The first printed translation with the chapter numbers in was Tyndale's New Testament of 1526. The verses were added later and were the work of a printer Robert Estienne who added them in the evenings in inns he stopped at travelling from Paris to Lyon. He didn't do it on horseback as is sometimes stated. The verses first appeared in Estiennes Greek text of 1550. The first English Bible with the verses was the Geneva Bible 1560. From there they made their way into the Authorised Version a revision ordered by King James I because he hated the Geneva Bible. James holds the distinction of being the last monarch to have someone - a Baptist - burnt at the stake for their religious beliefs.

We take the Chapter numbers in the Bible for granted. It was Stephan Langton that gave the world this very necessary tool. Well done Steve!

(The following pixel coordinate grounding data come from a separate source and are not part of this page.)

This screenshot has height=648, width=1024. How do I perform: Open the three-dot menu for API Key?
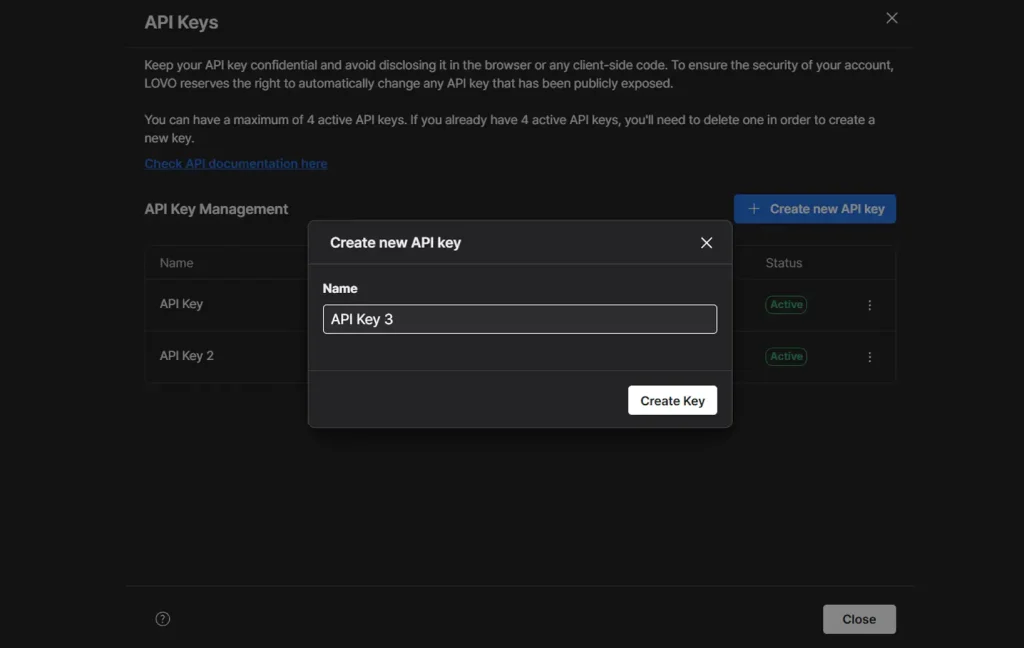[869, 305]
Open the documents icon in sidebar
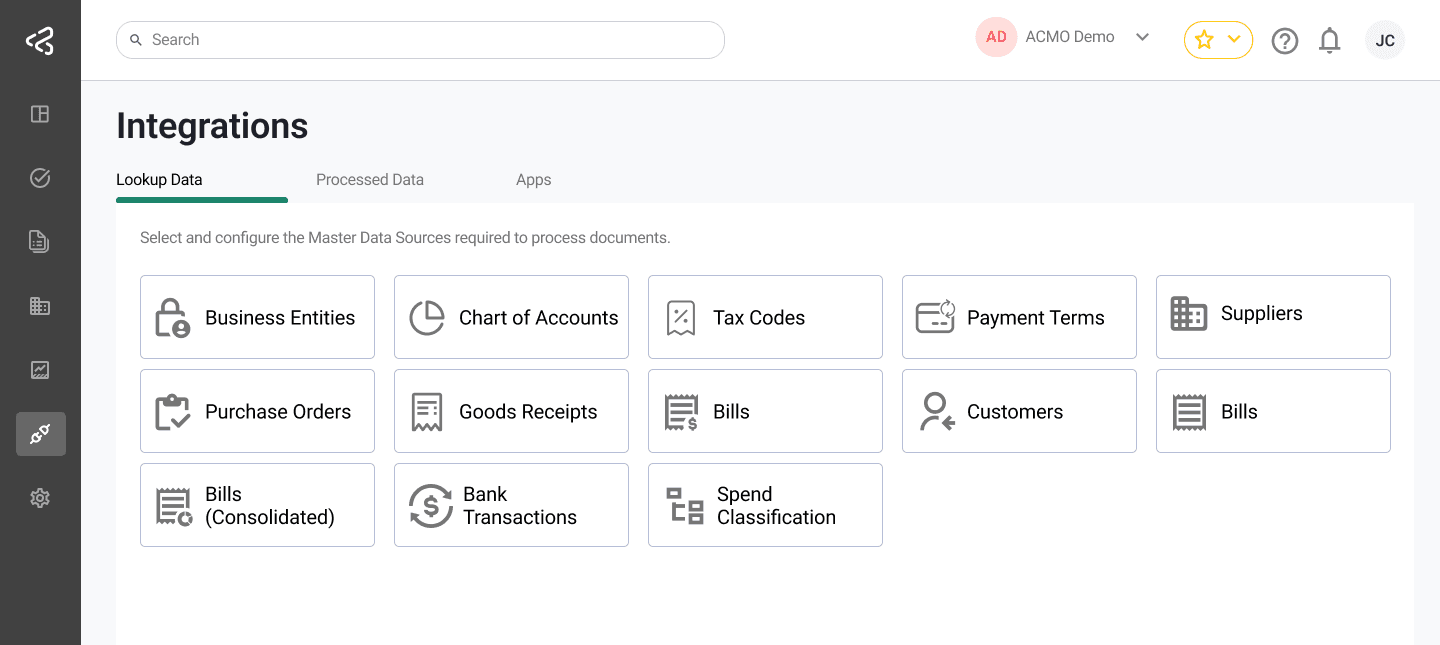Image resolution: width=1440 pixels, height=645 pixels. [40, 241]
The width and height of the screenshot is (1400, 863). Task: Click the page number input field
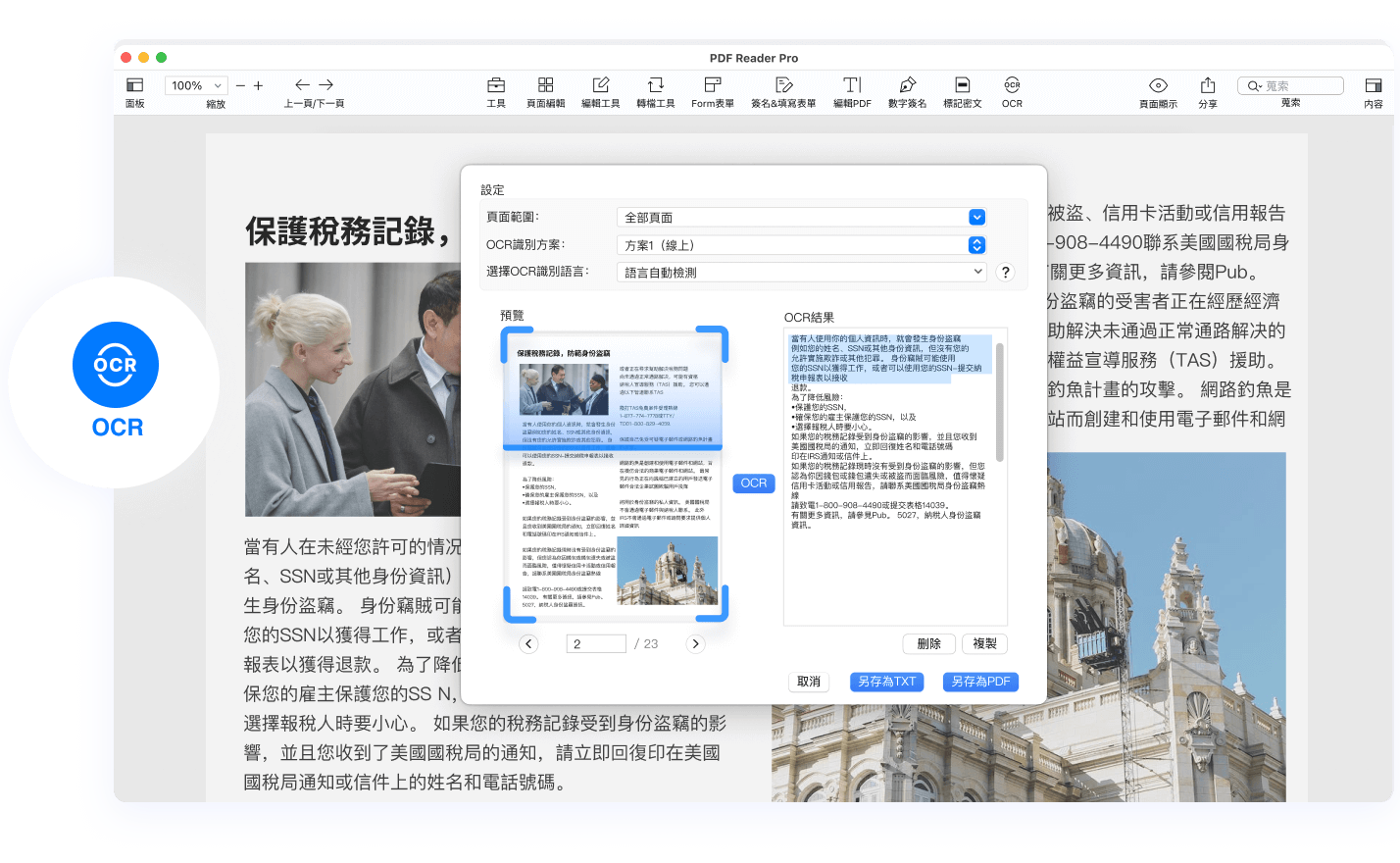click(x=596, y=644)
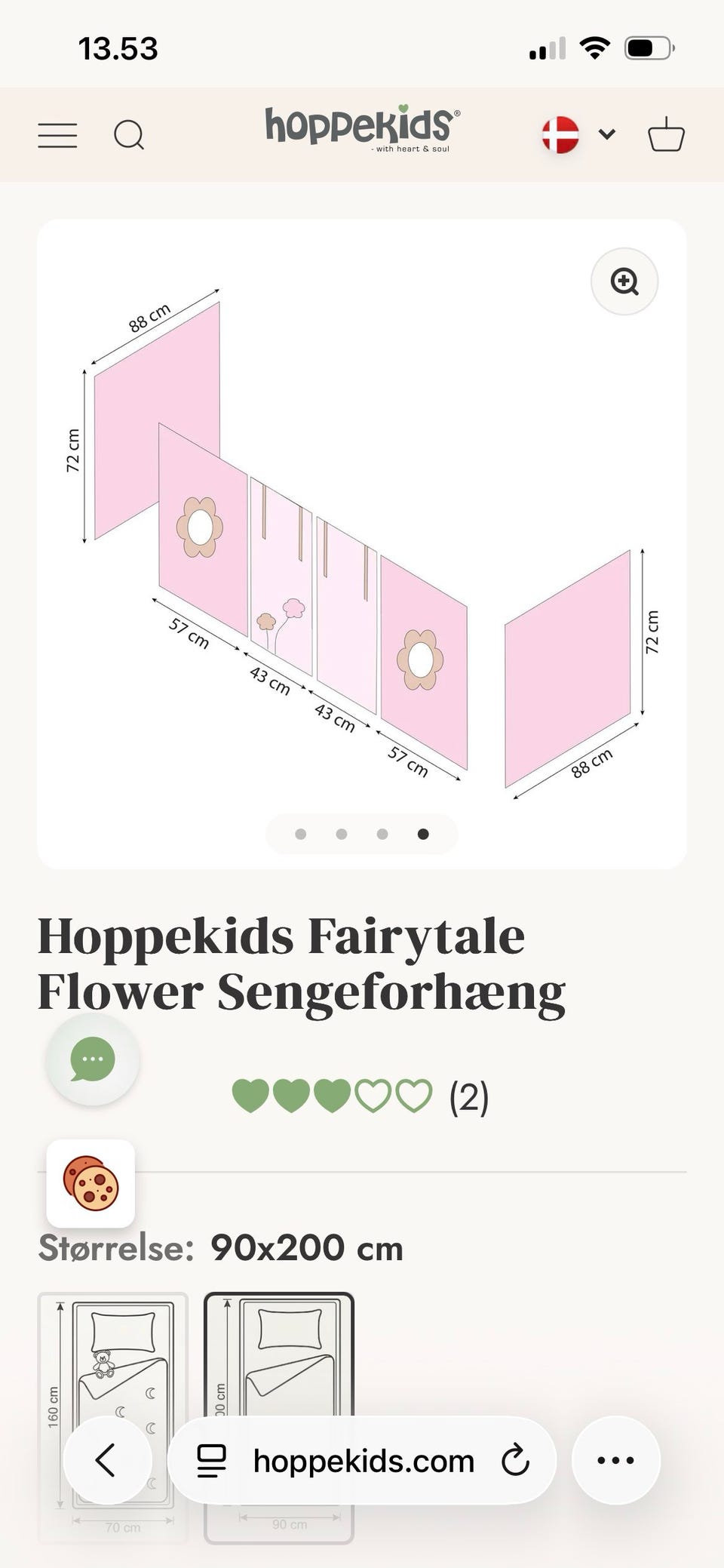
Task: Reload the hoppekids.com page
Action: pos(516,1461)
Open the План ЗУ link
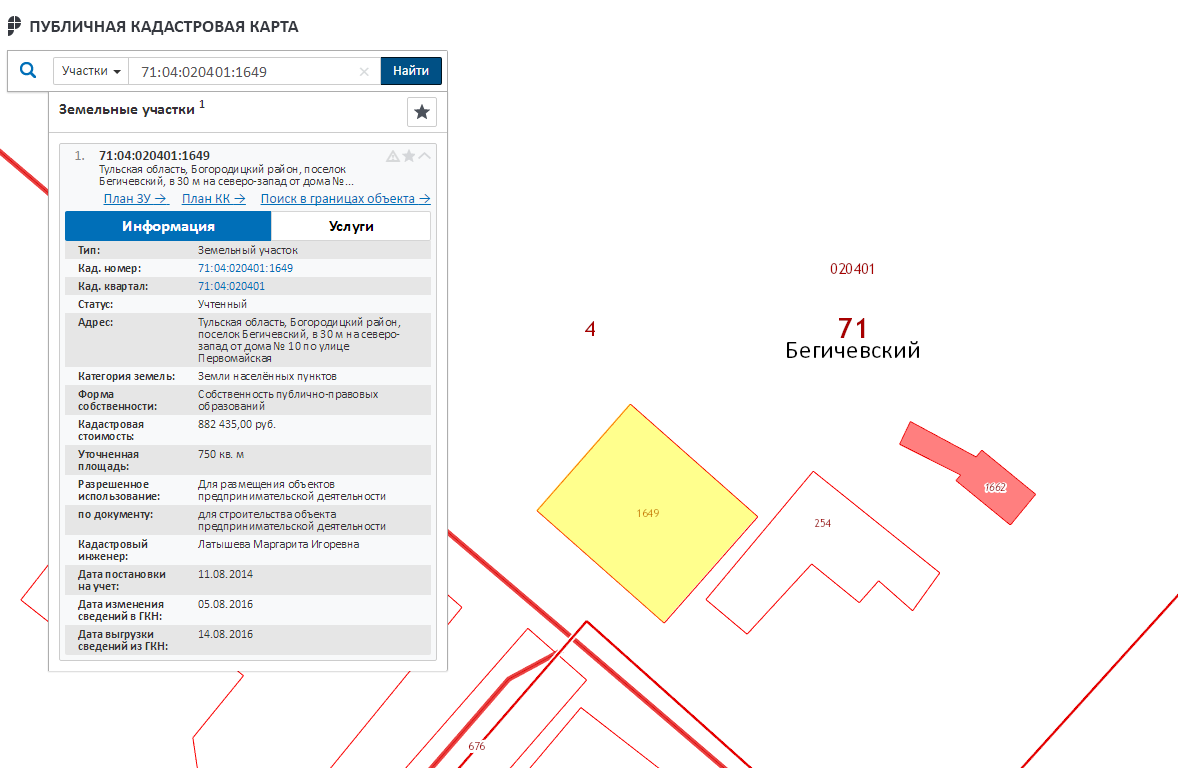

  1. Matthew 2. Well that was easy it should be at the beginning because it concerns Jesus Birth. Note nothing about 'three' wise men and the text is not clear that they were all men, it could have been a mixed group of men and women.
  2. AV It could be Genesis 1 or John 1 both are correct.
  3. John 20 Good News Bible
  4. John 3 Good News Bible. This is perhaps the most famous verse in the world. Did you find it impossible to keep the reference 3:16 out of your head?
  5. Isaiah 9 AV. That was more difficult
  6. Isaiah 53 AV
  7. Geneva Bible Matthew 7
  8. I Samuel 8. Good News Bible
  9. Mark 15 NIV
  10. Tyndale's translation Acts 20. So who was looking in the gospels? What a mean trick to play on you. On the other hand could your family find it?